Toner also appreciates the latitude he is given to create this smorgasbord of tools.
“Coming from academia, I had some reservations. I was worried about being micromanaged. But I was very pleasantly surprised,” says Toner. “My colleagues are lovely people — so smart and supportive. And, crucially, they allow me freedom to do my thing.”
There’s rich science to be done with a company like Amazon that is not available elsewhere. I’ve grown enormously as a scientist because of it.
Right now, Toner’s thing is the ongoing expansion of his suite of models, which for now is focused on the US.

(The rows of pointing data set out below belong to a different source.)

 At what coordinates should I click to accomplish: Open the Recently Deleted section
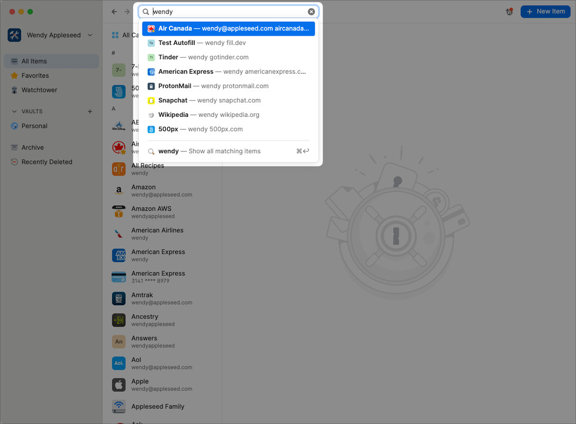[47, 162]
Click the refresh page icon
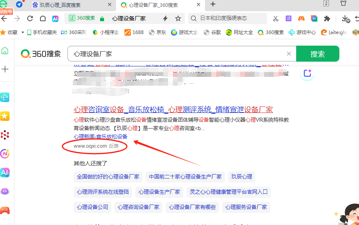 30,18
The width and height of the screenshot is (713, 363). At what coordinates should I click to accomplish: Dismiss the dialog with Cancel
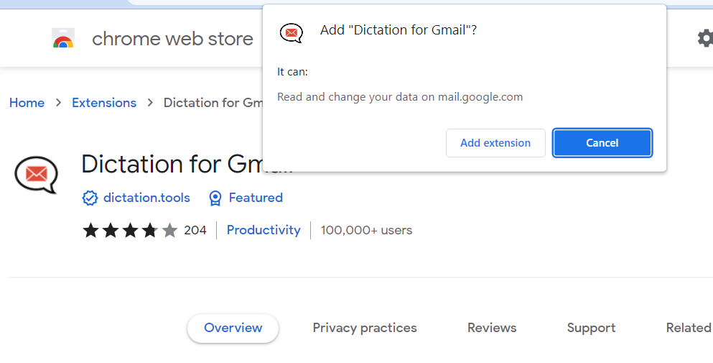602,143
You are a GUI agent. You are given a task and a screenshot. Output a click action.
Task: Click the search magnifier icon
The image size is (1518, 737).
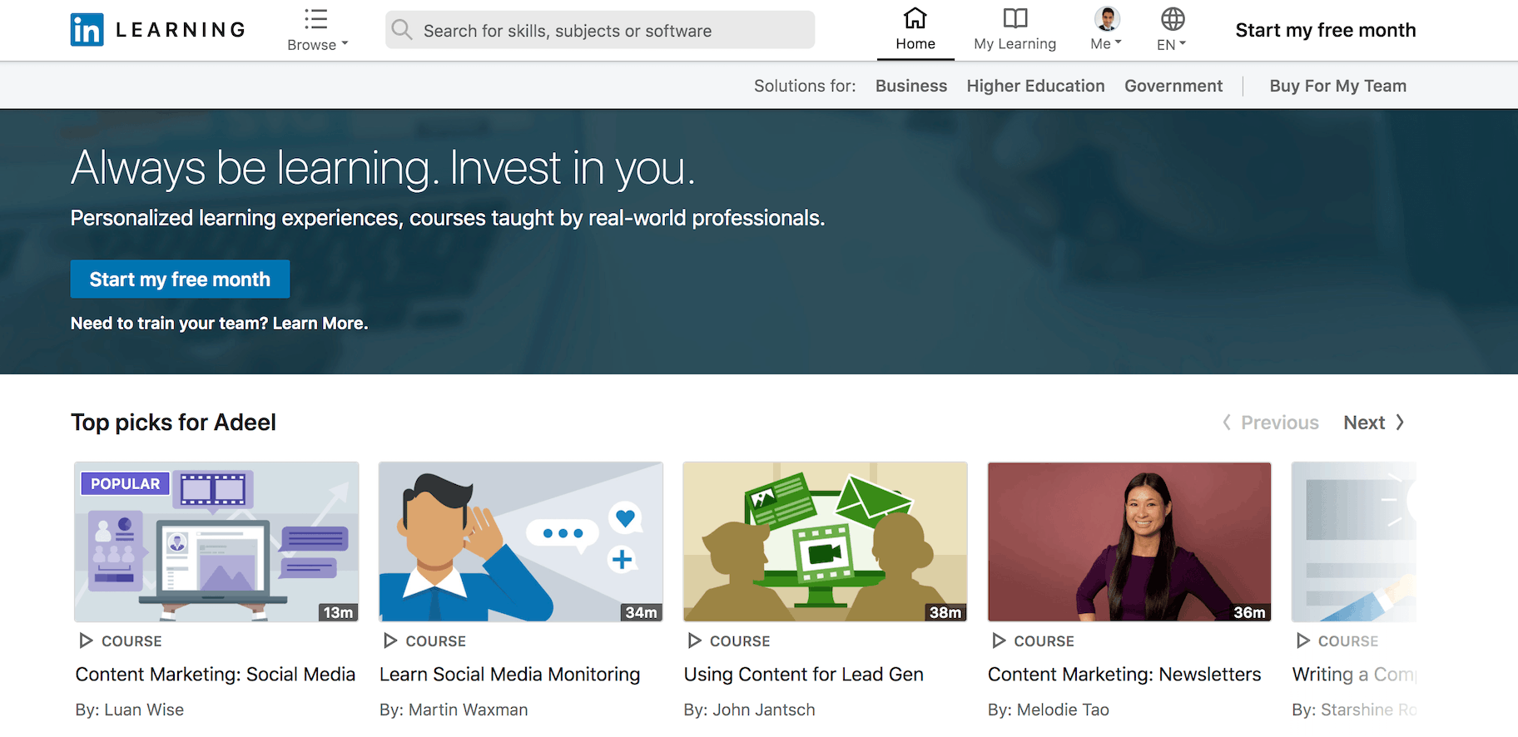tap(402, 30)
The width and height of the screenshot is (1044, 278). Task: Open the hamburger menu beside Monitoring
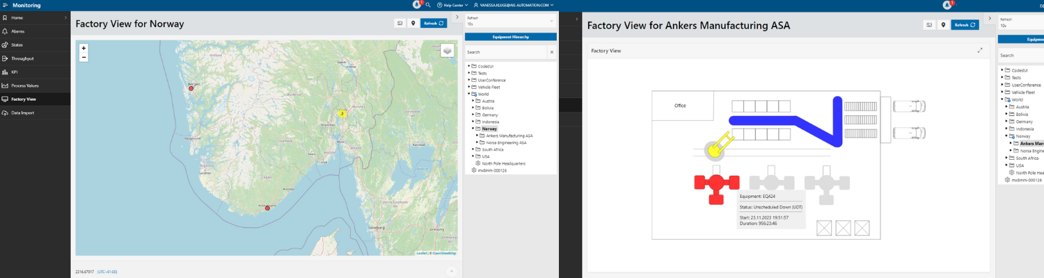pos(6,5)
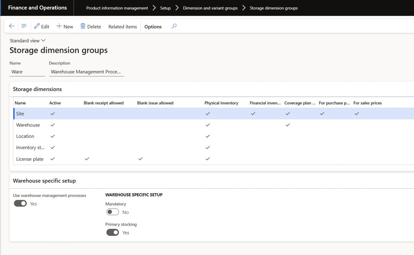Collapse the Storage dimensions section header
The image size is (414, 255).
tap(37, 89)
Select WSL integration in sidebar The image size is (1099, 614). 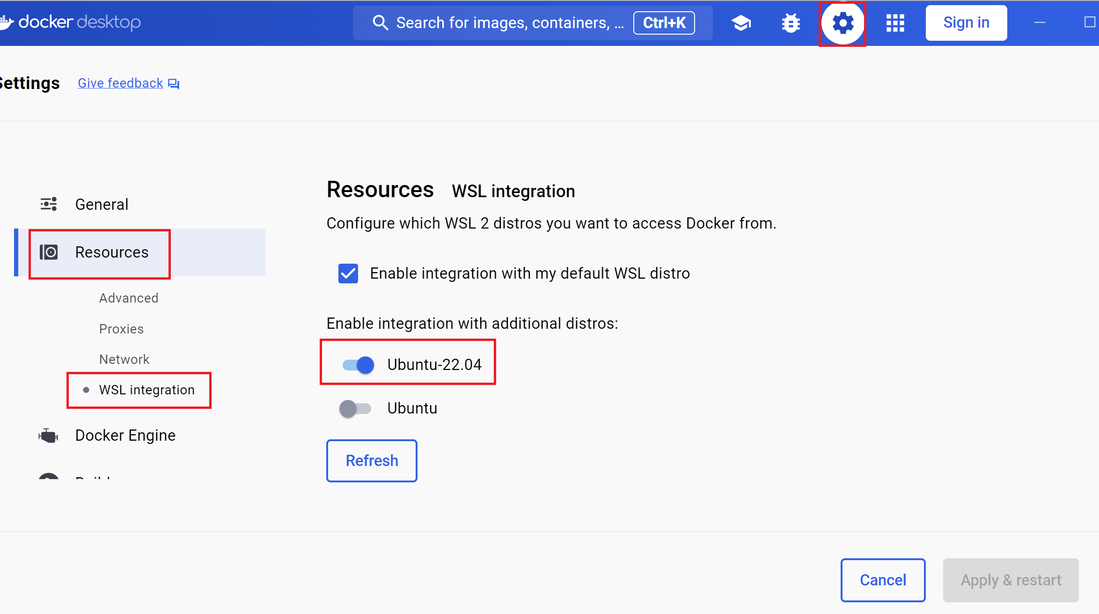147,390
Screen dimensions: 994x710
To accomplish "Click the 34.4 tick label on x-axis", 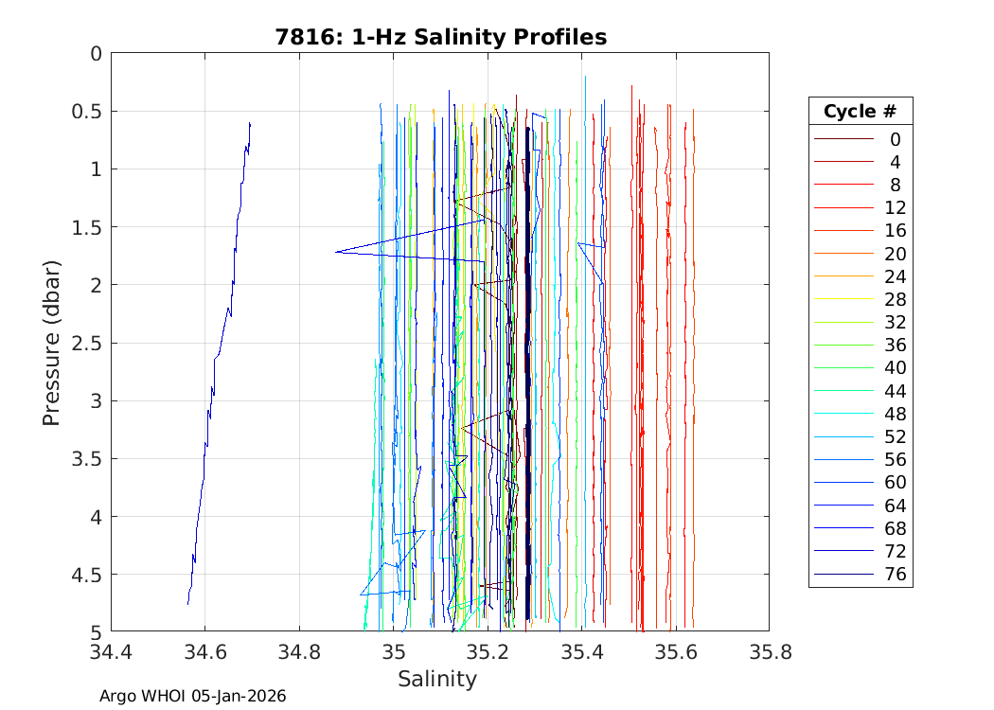I will pyautogui.click(x=111, y=652).
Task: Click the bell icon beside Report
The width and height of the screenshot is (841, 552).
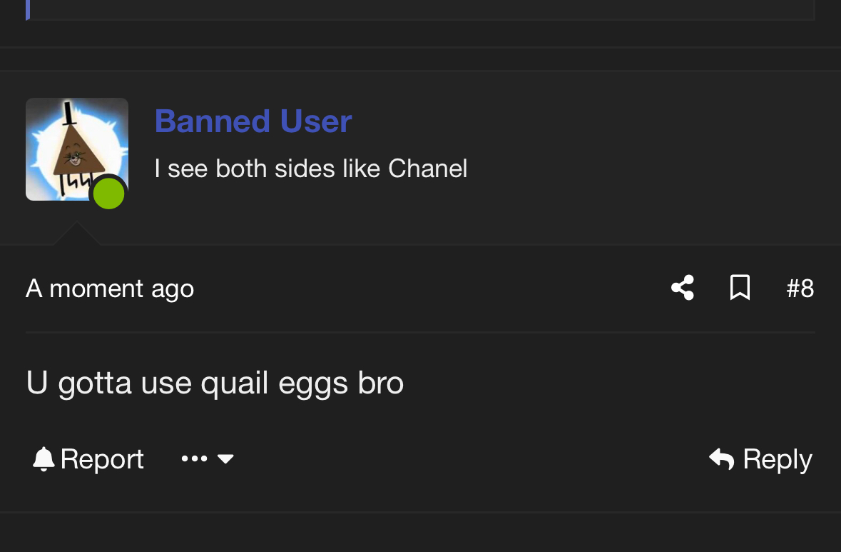Action: click(x=44, y=459)
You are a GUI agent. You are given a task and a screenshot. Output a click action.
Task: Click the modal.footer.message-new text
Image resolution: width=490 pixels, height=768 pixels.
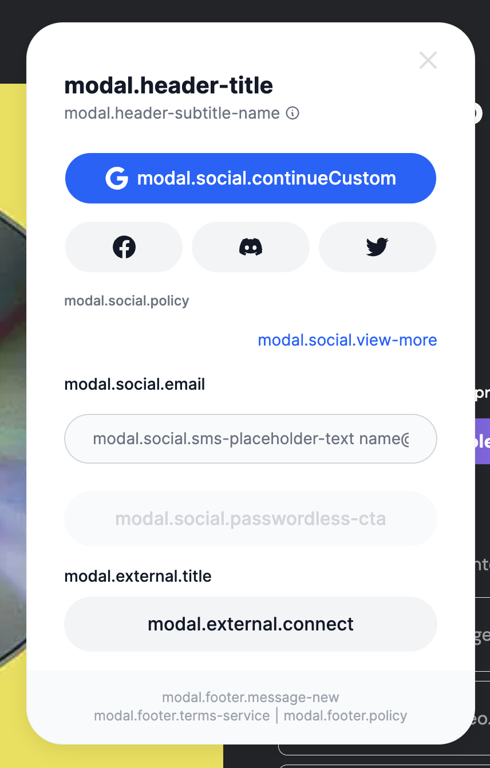(250, 697)
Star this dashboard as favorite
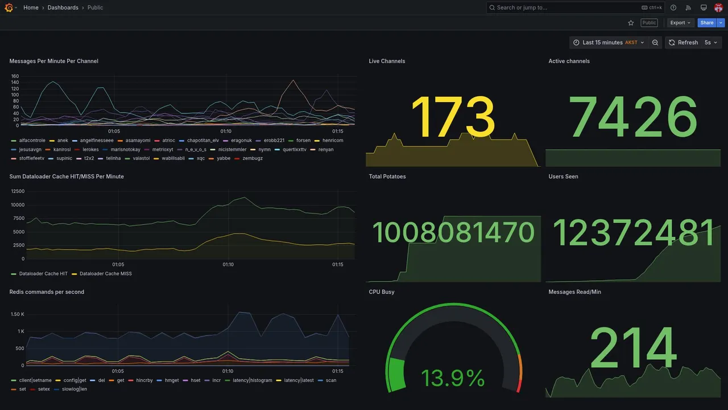 click(631, 23)
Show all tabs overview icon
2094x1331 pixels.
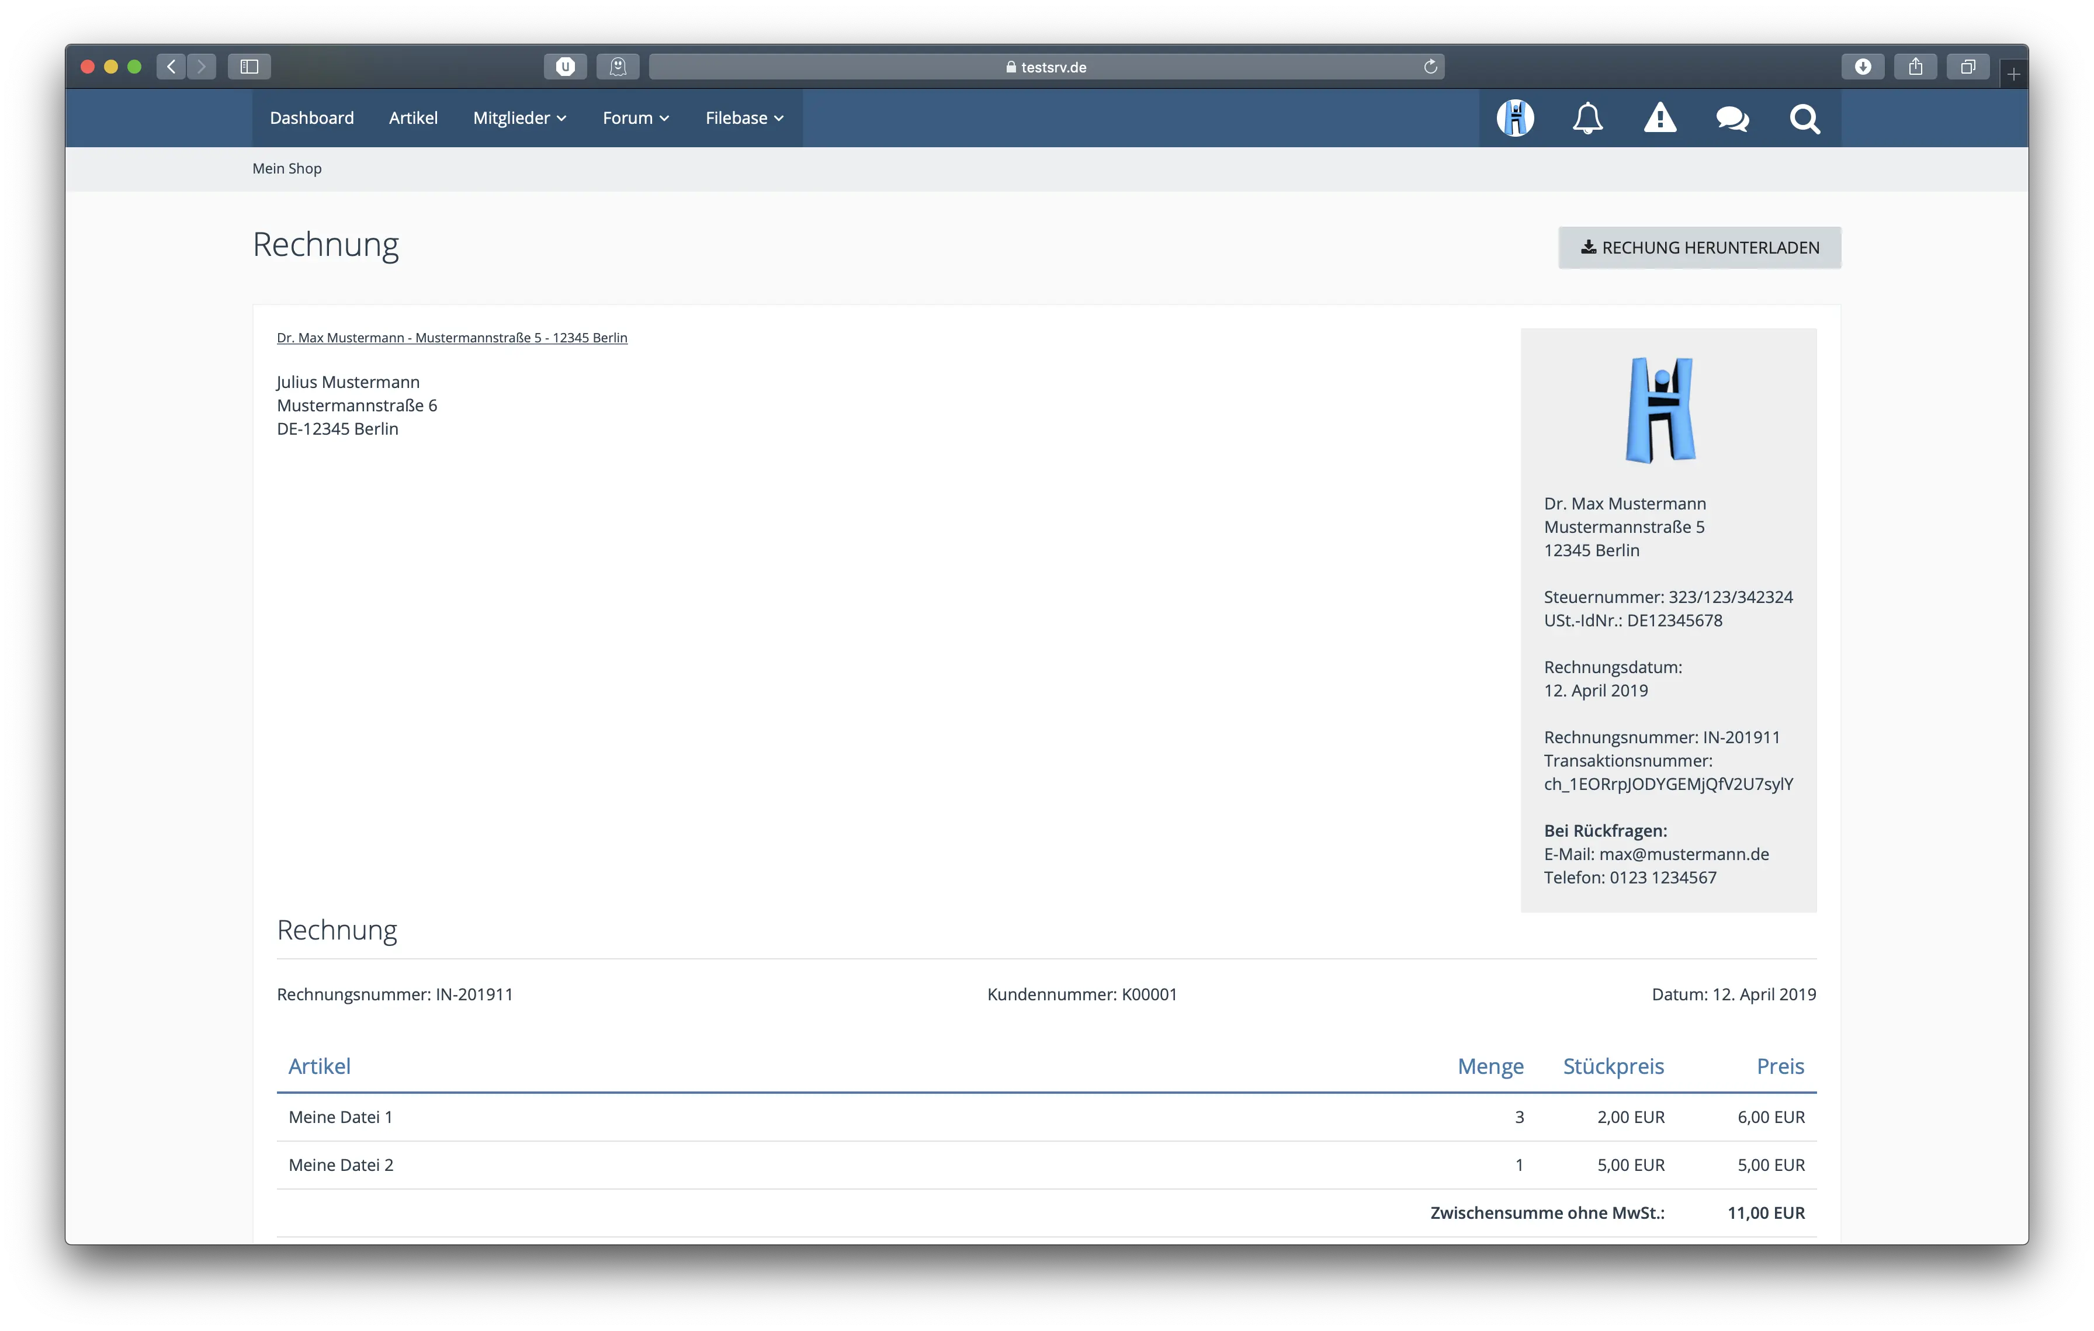click(x=1968, y=67)
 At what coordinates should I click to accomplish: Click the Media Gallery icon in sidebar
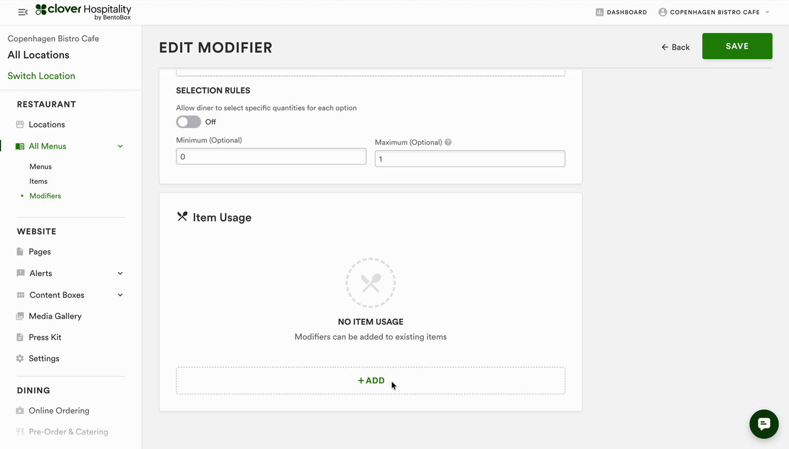point(20,316)
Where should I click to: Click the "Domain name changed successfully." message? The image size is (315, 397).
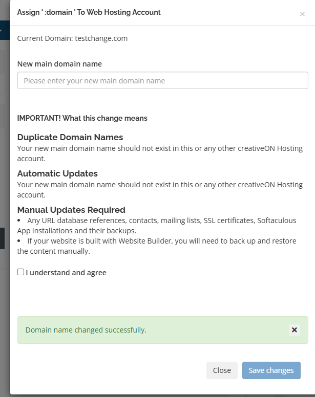point(86,330)
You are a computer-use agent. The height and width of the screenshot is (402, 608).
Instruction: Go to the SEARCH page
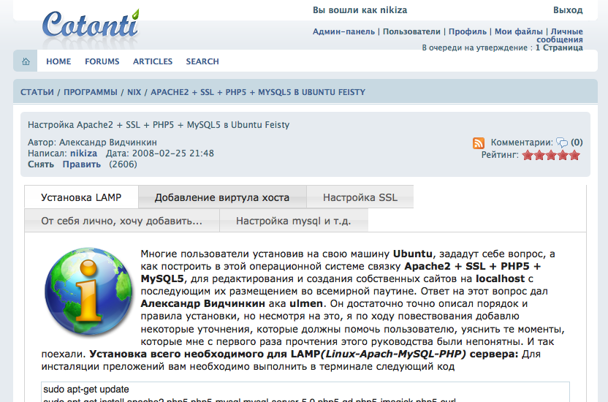pyautogui.click(x=202, y=61)
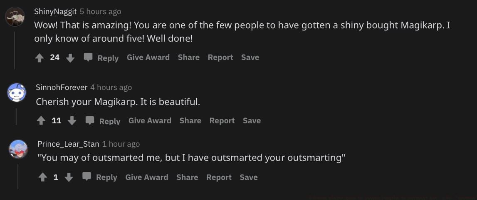Image resolution: width=477 pixels, height=200 pixels.
Task: Collapse SinnohForever's comment thread line
Action: (16, 116)
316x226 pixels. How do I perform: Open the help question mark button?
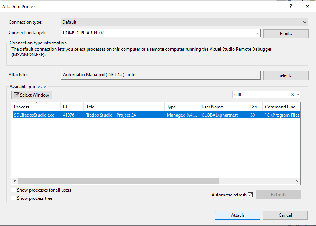tap(290, 6)
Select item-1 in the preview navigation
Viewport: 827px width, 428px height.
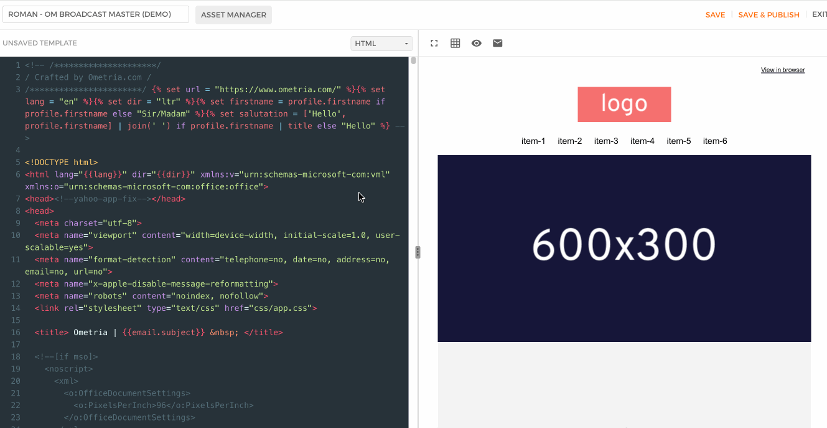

“I want to expand worldwide, and I’ve had interest from Amazon Flex in various countries,” he says.
He is also working on long-lead planning for Amazon Flex, which means modelling driver capacity many years in advance. “This is a very hard question. I mean, where do you even start? To me, that’s a gold mine.”
Does Toner have any advice for others in academia considering making the move into the tech industry?
“When you’re in academia, it really is like an ivory tower, and going to the corporate world can be viewed with pessimism,” he says. “But I would strongly argue against that. There’s rich science to be done with a company like Amazon that is not available elsewhere. I’ve grown enormously as a scientist because of it.”
Toner also counsels against limiting yourself based on what you think you can do:
“Science is really about the interesting questions, right? So, focus on the questions. The methods will come.”